Being prepared as much as you can is your best bet when life throws you a financial curveball.
Financial emergencies always seem to occur at the wrong time. But you can do your best to expect upcoming expenses. If you’re driving an older car, or your refrigerator has seen its better days, start saving up to replace the item. You may also want to start keeping an eye out for good deals on the replacement.
Set up an emergency fund
An even better strategy is to have an emergency savings fund. Set up a savings account and add to it monthly. A good rule of thumb is to have at least $1000 in an emergency fun but to be comfortable, at least $2500 would be best. Use it only for completely unexpected expenses. Make sure you know what’s in the account and once you have to take money out of it, replace it as soon as possible.
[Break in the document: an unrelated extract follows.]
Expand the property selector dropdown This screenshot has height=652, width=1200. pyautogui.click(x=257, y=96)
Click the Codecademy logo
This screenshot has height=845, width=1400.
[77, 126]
Recovering after an expense
This brings us to a good point. Here’s how to recover after that expense. Go over your budget (you have one of those, right?) and look to see if you can temporarily cut back on some things. Cut down on your grocery spending. Stop ordering takeout every Friday night and make your meal at home instead. Skip a night out on the town and watch a couple of movies on Netflix instead of going to the cinema.
Use the money you’re not spending for the next few months to refill your emergency fund. For an extra boost, figure out some ways you could make that money back quickly. Work a few hours of overtime or do a few freelance projects. You can even pick up a part-time job to get back on track fast.
But what do you do when the expense comes up before you had a chance to set up the emergency fund? Take a deep breath and assess the situation. Can you make do without the item for a little while? Long enough to scrape together the funds to repair or replace it. If it’s the dishwasher, that’s easy. You can wash dishes by hand for a little while. If it’s the fridge or the car you rely on to get you to work each day, that’s a different story.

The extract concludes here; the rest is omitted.